“It is well understood,” this paper from Yale’s Global Health Justice Partnership begins, “that patent protection increases the price of medicines and thereby decreases access to them.”
The result: The rich really are different. They can have more health. It is a truth, this paper points out, that runs counter to the right to health built into the Universal Declaration of Human Rights.
But too often developing countries, fearing economic consequences if they prioritize health over intellectual property, enforce patent protections that keep life-saving drugs out of reach. The authors of the paper, the product of the Yale Global Health Justice Partnership, a joint initiative of Yale Law School and Yale School of Public Health, seek to counter the weight given to intellectual property rights with human rights laws, conventions, and arguments. An exploration of one of the landmarks of the once uncharted intersection of health and human rights, A Human Rights Approach to Intellectual Property and Access to Medicines also is a handbook for treatment access advocates.
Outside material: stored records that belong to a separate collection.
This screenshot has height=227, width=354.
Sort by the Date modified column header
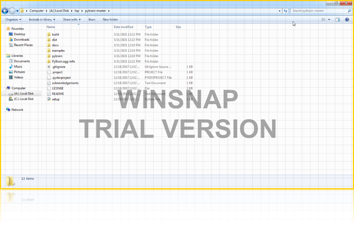point(124,27)
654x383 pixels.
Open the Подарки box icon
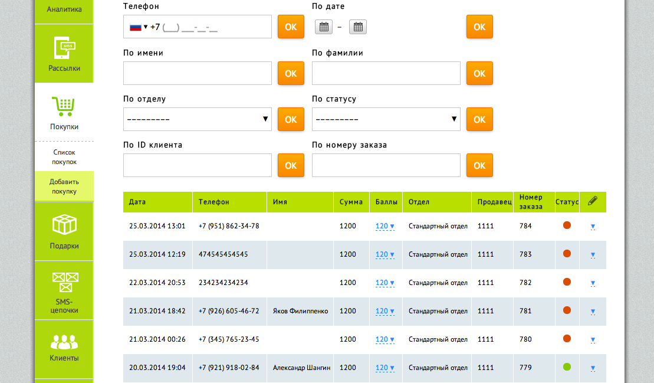point(64,225)
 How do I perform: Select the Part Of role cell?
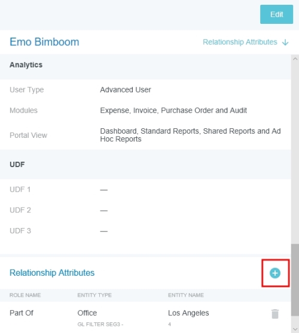pyautogui.click(x=22, y=313)
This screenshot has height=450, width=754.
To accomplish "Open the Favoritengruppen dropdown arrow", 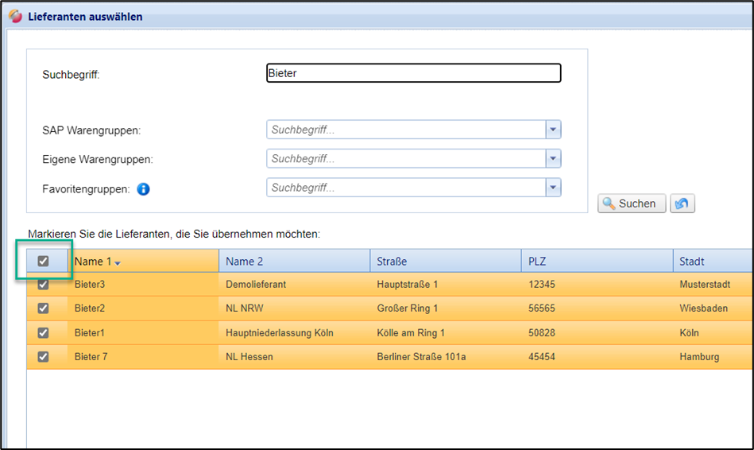I will (x=553, y=188).
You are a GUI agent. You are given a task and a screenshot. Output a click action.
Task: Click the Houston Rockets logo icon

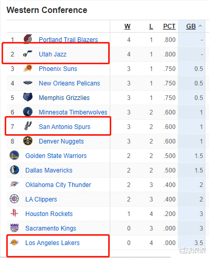14,213
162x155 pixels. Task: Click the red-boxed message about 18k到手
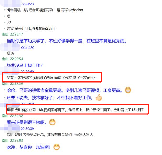[x=76, y=110]
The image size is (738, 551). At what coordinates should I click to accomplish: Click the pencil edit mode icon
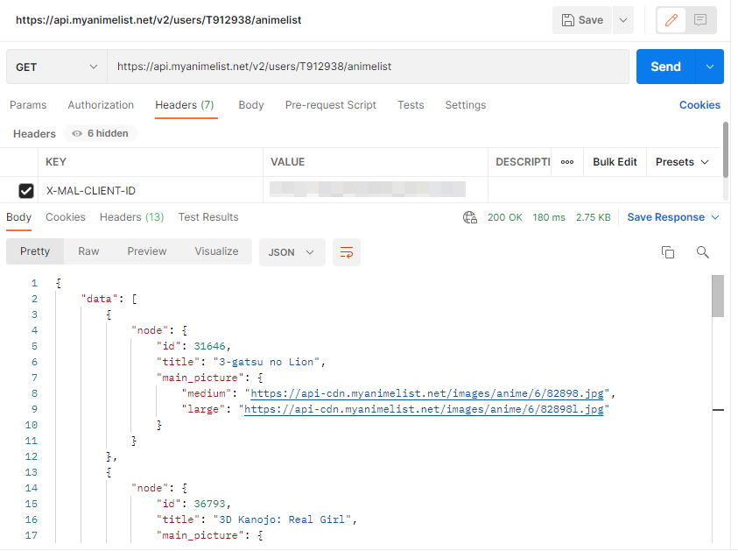671,20

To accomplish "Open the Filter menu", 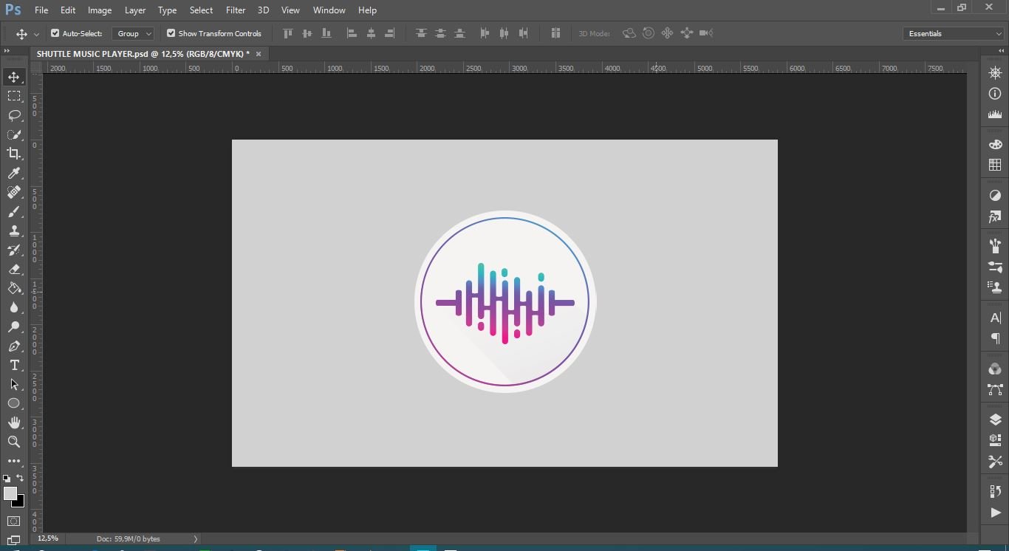I will pos(236,10).
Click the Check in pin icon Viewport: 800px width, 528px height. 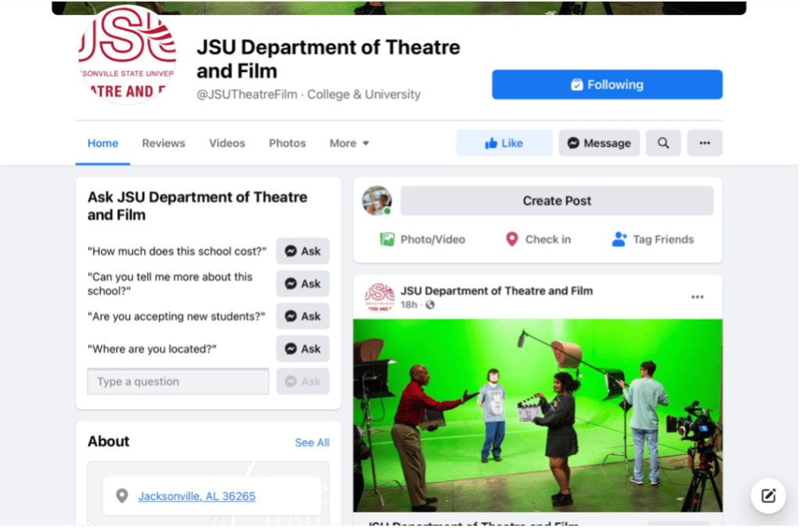coord(512,239)
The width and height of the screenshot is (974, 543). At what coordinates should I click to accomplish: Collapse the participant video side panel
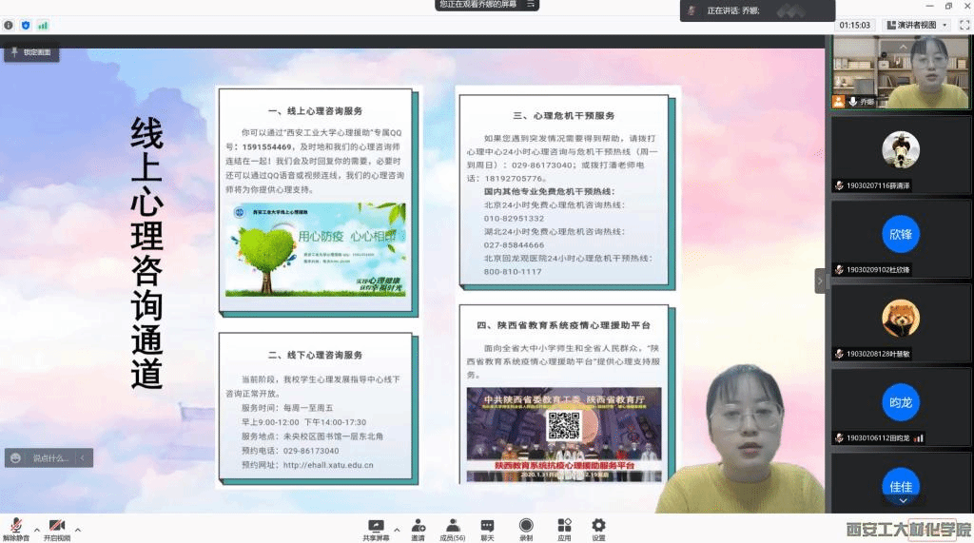[x=820, y=281]
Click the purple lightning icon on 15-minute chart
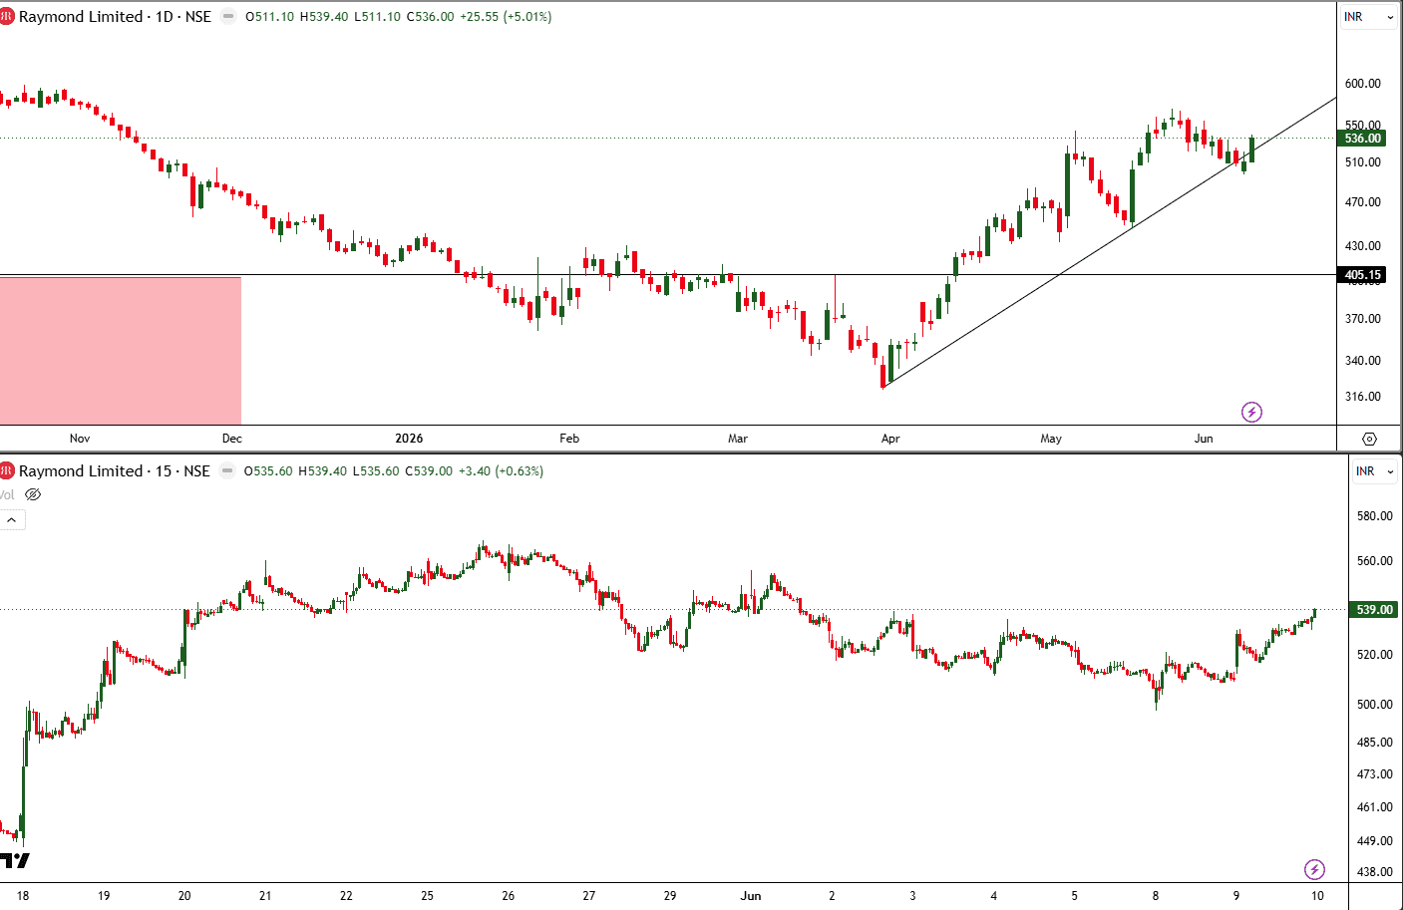This screenshot has height=910, width=1403. [1314, 869]
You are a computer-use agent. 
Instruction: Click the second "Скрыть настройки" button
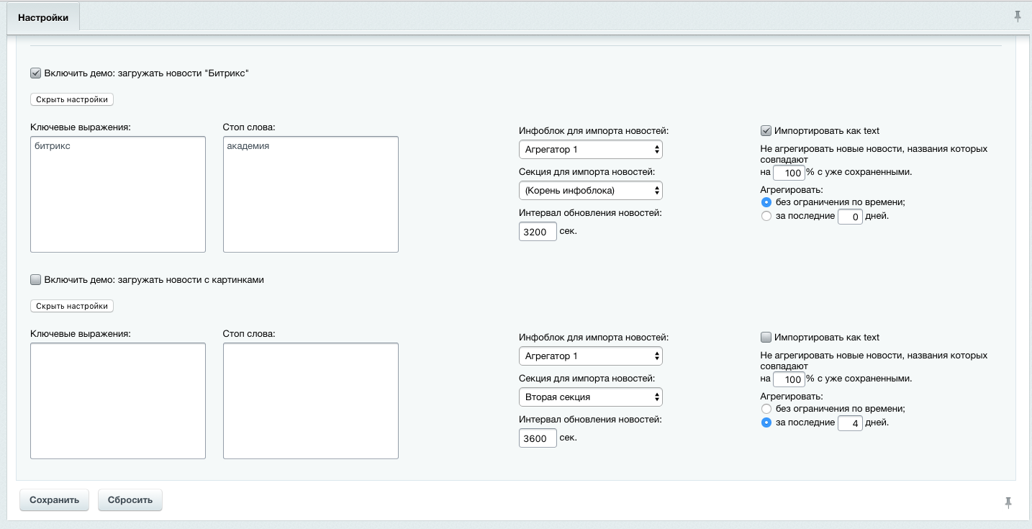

In addition to a delineation of arguments against international trade laws that impede access to treatment, it includes appendices of relevant cases and documents.
The release of the report coincides with the South Africa government’s release of an intellectual property policy draft that would tighten criteria that has allowed medicine patents to be extended repeatedly, keeping prices on those medicines high. The South African Treatment Action Campaign and Médecins Sans Frontières which had called for the South African government to amend its patent laws, welcomed the draft release, saying it offered “numerous recommendations to prevent the patent system from having a detrimental impact on public health.”